Où trouver des cas concrets?

Etienne Lecomte : Il y a maintenant plusieurs centaines d'initiatives qui bourgeonnent un peu partout dans le monde, dans des petites villes, des quartiers de grandes villes, des "pays", des îles... mais elles doivent rester à un niveau de proximité suffisant pour que les personnes impliquées aient des intérêts communs et des liens réguliers.
Ces initiatives sont situées essentiellement dans les pays anglo-saxons (www.transitiontowns.org), mais elles diffusent au-delà. Dans le monde francophone, le site www.villesentransition.net permet d'avoir une vue d'ensemble, tandis que la liste de discussion "Objectif résilience" (http://groups.google.com/group/
objectif-resilience) permet de partager des contacts, des expériences, des documents, des événements...
En France, plusieurs dizaines d'intentions se sont signalées. La plus avancée est celle dans le Trièves, au nord de Grenoble (http://aprespetrole.unblog.fr)

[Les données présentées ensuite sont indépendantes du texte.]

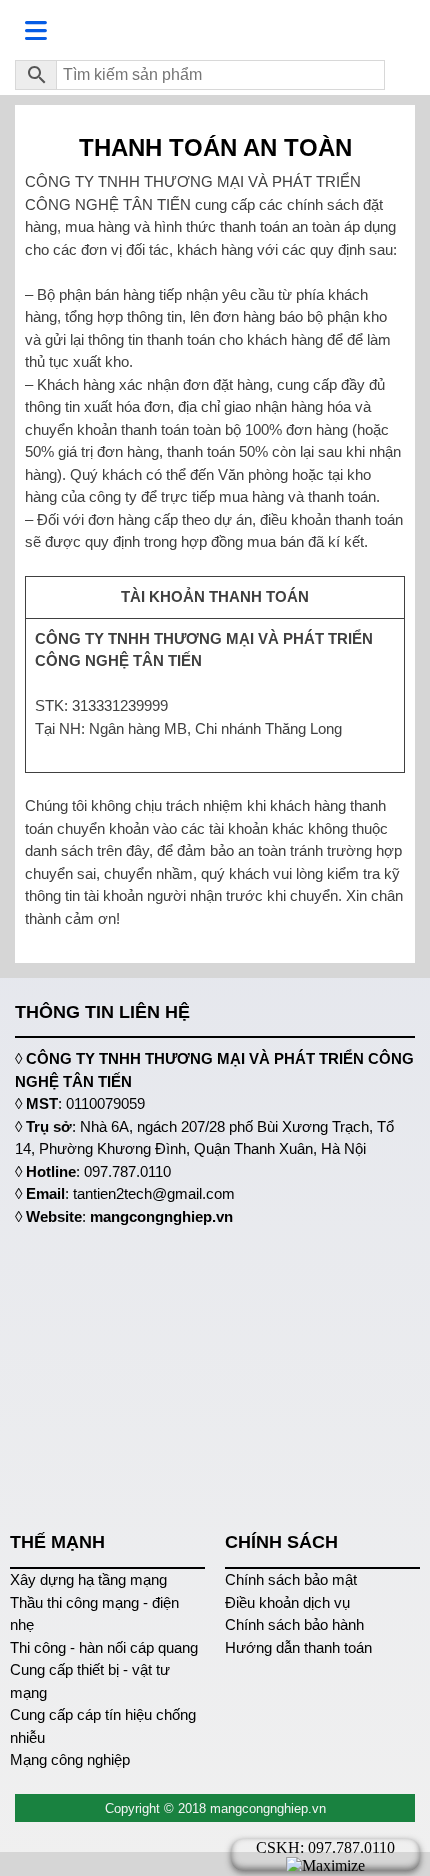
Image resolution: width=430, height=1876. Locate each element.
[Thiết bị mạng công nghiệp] (215, 28)
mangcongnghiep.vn (161, 1216)
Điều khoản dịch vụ (287, 1602)
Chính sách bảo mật (291, 1579)
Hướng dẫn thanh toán (298, 1647)
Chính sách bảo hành (294, 1624)
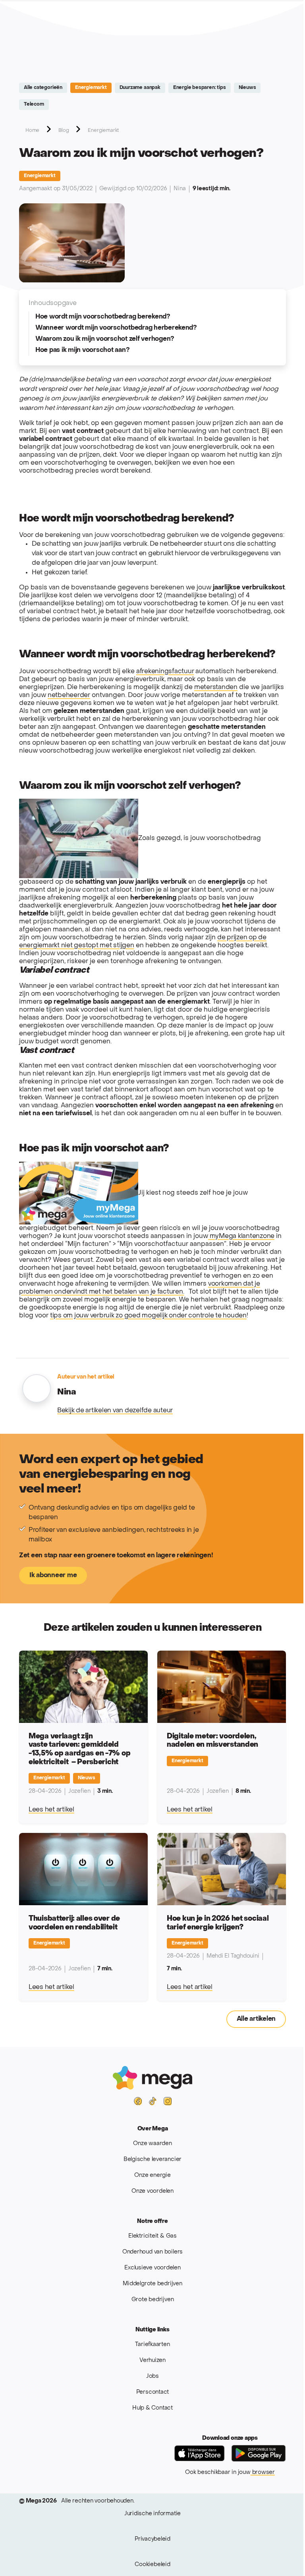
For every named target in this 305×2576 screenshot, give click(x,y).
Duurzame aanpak (140, 87)
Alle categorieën (43, 87)
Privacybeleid (152, 2539)
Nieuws (247, 87)
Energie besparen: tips (199, 87)
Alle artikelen (256, 2019)
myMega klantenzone (241, 1236)
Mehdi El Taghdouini (233, 1956)
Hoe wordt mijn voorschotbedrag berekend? (102, 317)
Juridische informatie (152, 2513)
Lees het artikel (51, 1810)
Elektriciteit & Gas (152, 2236)
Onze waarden (152, 2143)
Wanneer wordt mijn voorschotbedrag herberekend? (116, 328)
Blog (63, 130)
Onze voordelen (152, 2191)
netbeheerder (69, 695)
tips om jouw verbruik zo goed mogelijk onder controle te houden (148, 1316)
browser (263, 2472)
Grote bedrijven (152, 2299)
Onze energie (152, 2175)
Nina (179, 188)
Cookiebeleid (152, 2564)
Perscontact (152, 2392)
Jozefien (79, 1791)
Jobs (152, 2376)
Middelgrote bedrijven (152, 2283)
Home (32, 130)
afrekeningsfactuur (165, 671)
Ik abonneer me (53, 1575)
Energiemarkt (91, 87)
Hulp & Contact (152, 2408)
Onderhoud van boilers (152, 2252)
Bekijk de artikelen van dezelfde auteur (115, 1411)
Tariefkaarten (152, 2344)
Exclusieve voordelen (152, 2268)
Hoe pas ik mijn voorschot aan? (82, 350)
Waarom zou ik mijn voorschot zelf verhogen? (104, 339)
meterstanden (215, 687)
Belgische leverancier (152, 2159)
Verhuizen (152, 2360)
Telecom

Comment as-tu découvert les villes en transition ?

Etienne Lecomte : J'ai découvert ce mouvement lors d'un atelier "écologie et société" pendant l'université d'été 2009 d'Attac.
Comme beaucoup d'autres, j'ai été intéressé par le côté immédiatement pratique, concret, ouvert, donc capable de mobiliser largement, en particulier toutes les personnes qui ne se satisfont pas des lenteurs (voire des immobilismes, voire des régressions) dans le jeu officiel des grosses associations écologistes et des partis au niveau national et international.

Sur quel projet es-tu actuellement?

Etienne Lecomte : A Paris, nous sommes un petit groupe qui s'est constitué depuis le début de l'année par le jeu des réseaux et événements militants. Notre souci est justement de faire s'allier des militants, souvent critiques face à la neutralité d’un mouvement perçu comme "apolitique", avec des personnes qui ne sont pas “militants-professionnels" et restent méfiantes vis-à-vis de ce qu'elles perçoivent comme de "l'agitation sectaire".
Nous avançons lentement, prudemment, en essayant de faire se rejoindre les personnes et les réseaux à partir desquels quelque chose pourra démarrer (certaines AMAP - toutes ne sont pas forcément intéressées-, certaines associations de quartier, etc.).
Nous habitons en plein Paris, donc dans un environnement a priori peu propice à la "Transition": déjà les espaces cultivables sont très restreints (c'est une des plus fortes densités de population, avec une très faible surface d'espace verts), et en plus (voire surtout), les liens sociaux sont très distendus, les personnes du voisinage se croisent et cohabitent sans se connaître. C'est un peu l'inverse du Trièves, où réside peu de monde, dispersé sur un très grand territoire, avec beaucoup de possibilités pour produire de la nourriture localement, mais avec alors d'autres problèmes (éloignement et difficulté à se voir rapidement, tensions entre "gens d'ici" et "néo-ruraux"...)

Quel serait ton premier bilan sur cette expérience de “Transition” ?

Etienne Lecomte : Trois d'entre nous sont allés suivre une formation à Totnes, très enrichissante pour nous extraire des théories et nous permettre d'aborder les réalités des autres. Chaque initiative de transition a ses particularités, ses difficultés, ses évolutions propres, dues à l'environnement, à l'histoire, aux personnes impliquées.
Le mouvement des villes en Transition se constitue en réseaux (nationaux, internationaux), afin de favoriser les contacts, l'accompagnement, les échanges d'expériences et d'outils, mais il n'y a pas de gourou, pas de label.
Les "transitionneurs" sont très modestes, tout à fait conscients des limites et des obstacles qu'ils rencontrent, à commencer par ceux propres à eux-mêmes, aux personnes et aux groupes.